Sept 19,2024: The use of pagers and walkie-talkies in back-to-back coordinated explosions in Lebanon has drawn scrutiny to the security of global supply chains and their vulnerability to tampering by governments or other actors.
The utilisation of thousands of electronic devices in the apparent attacks, which are widely believed to have been orchestrated by Israel as part of an operation targeting Lebanon’s armed group Hezbollah, has raised the spectre of everyday communications equipment being weaponised in the future.
Tech companies are likely to see the attacks as a powerful reminder of the importance of securing their supply chains, while the general public’s trust in technology may also take a hit, tech industry and supply chain analysts told Al Jazeera.
“Every company that makes or sells physical devices will be worrying about the integrity of their supply chain,” said James Grimmelmann, Tessler Family professor of digital and information law at Cornell Tech and Cornell Law School in the United States.
“They are likely to consider adding additional safeguards and verifications so that they can better detect and prevent moves like this.”
While Israel has been implicated in assassinations using tampered communications devices before – including the 1996 killing of Hamas bomb maker Yahya Ayyash via an explosives-rigged mobile phone – the scale of the attacks, involving thousands of simultaneous detonations, was unprecedented.
At least 32 people were killed and more than 3,100 were injured in the explosions on Tuesday and Wednesday, including Hezbollah members and civilians, according to Lebanese authorities.
Erosion of public trust
Brian Patrick Green, director of technology ethics at the Markkula Center for Applied Ethics at Santa Clara University in the US, described the attacks as a potential watershed for the public’s trust in their electronic devices.
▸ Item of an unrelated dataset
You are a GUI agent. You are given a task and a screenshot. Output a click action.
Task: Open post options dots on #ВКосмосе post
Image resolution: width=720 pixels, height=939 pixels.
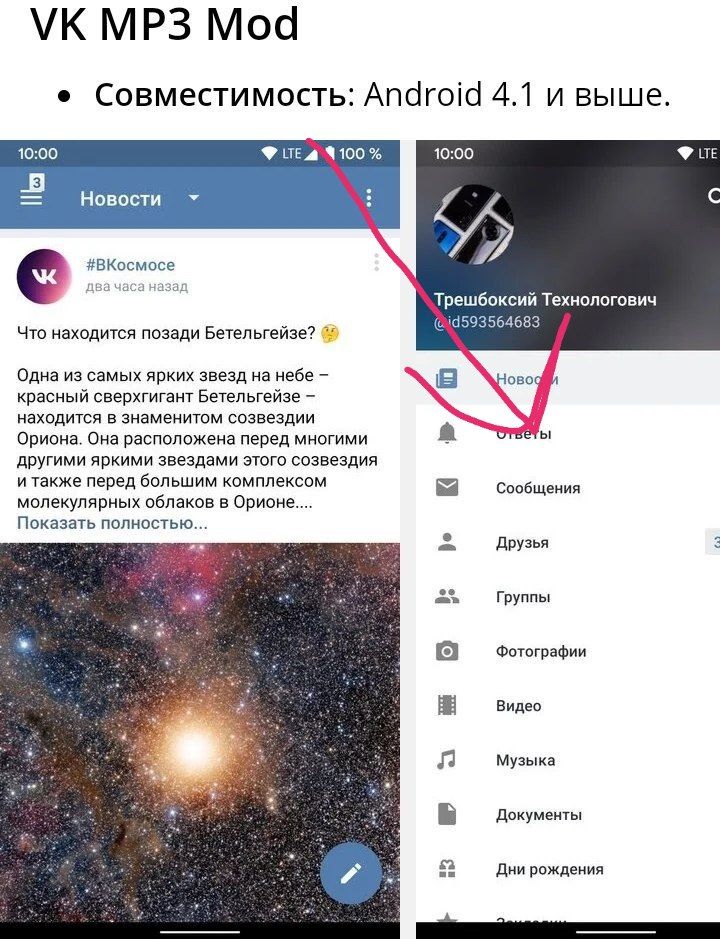click(x=376, y=262)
“Somehow thousands of devices were turned into weapons without anyone noticing it. How widespread are these explosive devices? How did the explosives get into the devices or the device supply chains? This attack raises terrifying questions that were never even considered before,” Green said.
Mariarosaria Taddeo, a professor of digital ethics and defence technologies at University of Oxford, said the attacks set a concerning precedent as they involved interference with the supply chain “not for a specific act of sabotage but for a distributed, highly impactful attack”.
“This scenario has been considered by experts but less so by state actors. If something good comes out of them, this is going to a public debate on control of the supply chain, strategic autonomy over digital assets, and digital sovereignty,” Taddeo said.
While it is unclear exactly how the pagers and walkie-talkies were turned into explosive devices, Lebanese and US officials have told multiple media outlets that Israeli intelligence booby-trapped the devices with explosive materials.
Israel has not commented to either confirm or deny responsibility.
Taiwanese company Gold Apollo, whose brand of pagers were used in the attacks, on Wednesday denied manufacturing the deadly devices, saying they had been made under licence by a company called BAC.
Gold Apollo’s CEO Hsu Ching-kuang told US radio NPR that BAC had paid his company through a Middle Eastern bank account that was blocked at least once by his firm’s Taiwanese bank.
BAC, which is based in Hungary’s capital Budapest, has not responded to requests for comment.
On Thursday, The New York Times, citing three unnamed intelligence officials, reported that BAC was an Israeli front set up to manufacture the explosive pagers.
Icom, a radio equipment maker based in Japan, said it had stopped producing the model of radios reportedly used in the attacks about 10 years ago.
“It was discontinued about 10 years ago, and since then, it has not been shipped from our company,” Icom said in a statement.
“The production of the batteries needed to operate the main unit has also been discontinued, and a hologram seal to distinguish counterfeit products was not attached, so it is not possible to confirm whether the product shipped from our company.”